Published: 1981
Total Pages:
Get eBook
The Seventh Personnel Dosimetry Intercomparison Study was conducted March 31-April 10, 1981, at the Oak Ridge National Laboratory. Dosimeters from 34 participating agencies were mounted on anthropomorphic phantoms and exposed to a range of low-level dose equivalents (1.5-15.0mSv neutron and 0.1-2.8 mSv gamma) which could be encountered during routine personnel monitoring in mixed radiation fields. The Health Physics Research Reactor, operating in the steady-state mode, served as the source of radiation for two equivalent sets of six separate exposures. Lucite and concrete shields along with the unshielded reactor provided three different neutron and gamma spectra for five of the exposures in each set.

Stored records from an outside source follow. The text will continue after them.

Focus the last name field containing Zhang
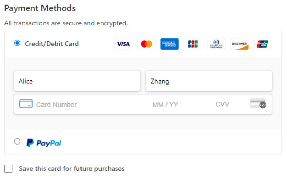287x179 pixels. pos(209,81)
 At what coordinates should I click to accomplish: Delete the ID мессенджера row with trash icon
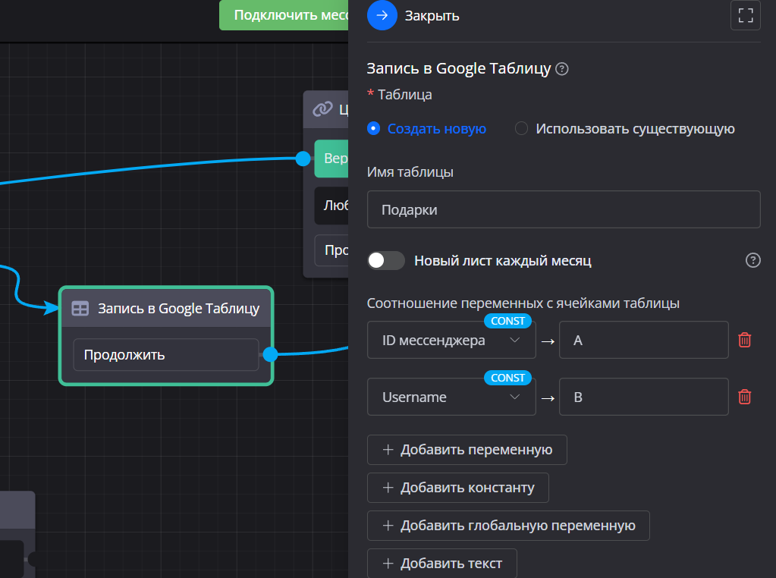pos(745,340)
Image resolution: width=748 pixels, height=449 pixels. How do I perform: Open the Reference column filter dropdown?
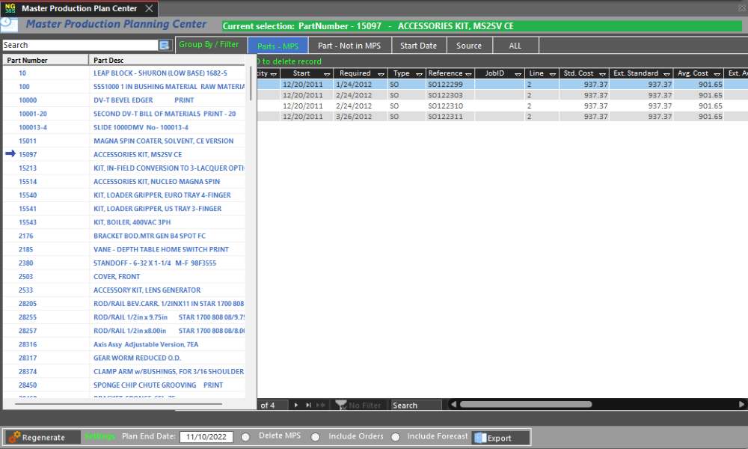pos(468,74)
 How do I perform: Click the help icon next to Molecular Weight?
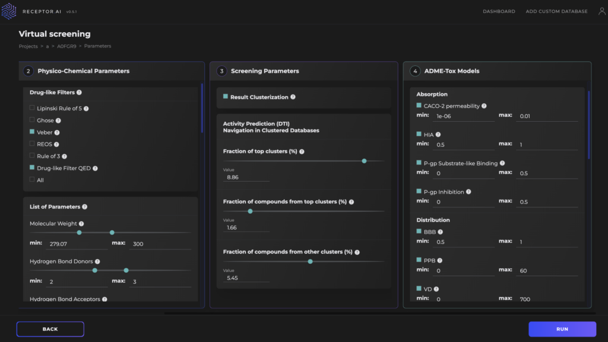coord(82,224)
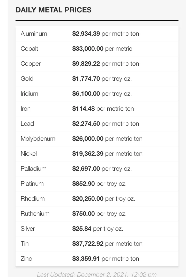Select Molybdenum price $26,000.00
This screenshot has height=277, width=194.
click(x=88, y=139)
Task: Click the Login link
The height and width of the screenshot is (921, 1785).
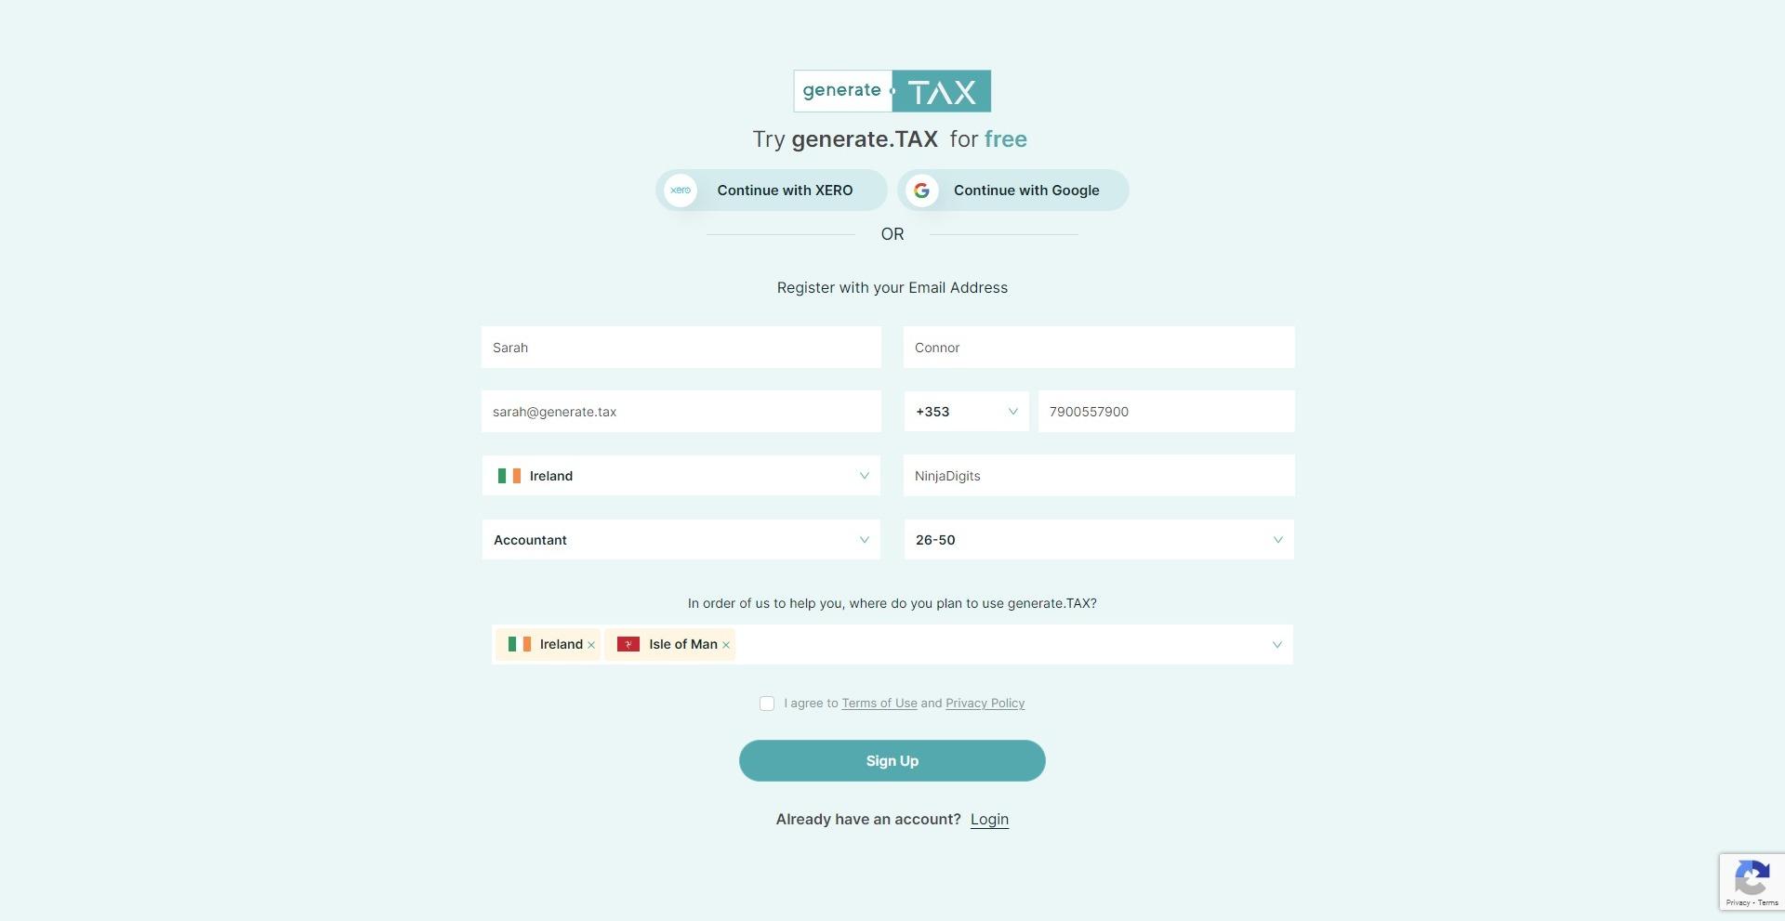Action: (989, 820)
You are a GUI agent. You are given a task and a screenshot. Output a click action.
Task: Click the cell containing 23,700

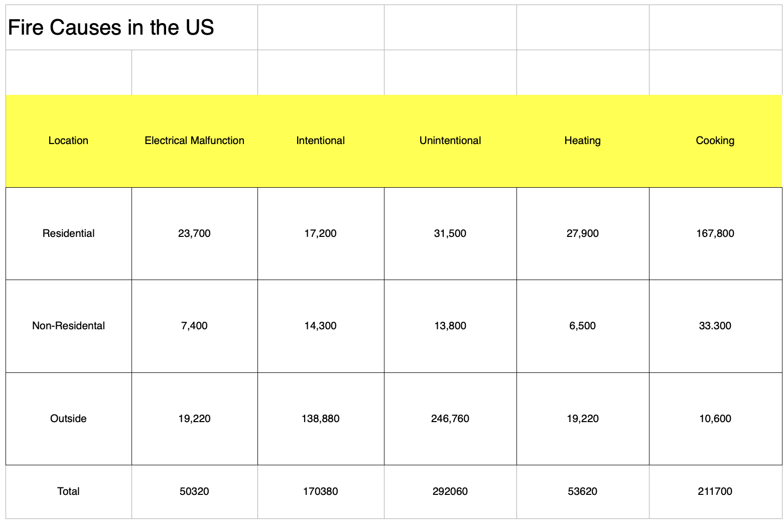click(x=194, y=233)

Results reported by the participating agencies showed that no single type of neutron dosimeter exhibited acceptable performance characteristics for all mixed-field environments encountered in this study. Film, TLD, and TLD-albed dosimeters were found to be inadequate for neutron dose equivalent measurements when large numbers of slow neutrons are present unless significant corrections are made to measured results. Track dosimeters indicated the least sensitivity to spectral characteristics, but did not always yield to the most accurate results. Gamma dose measurements showed that TLD-700 dosimeters produced significantly more accurate results than film dosimeters which tend to overestimate gamma doses in mixed radiation fields.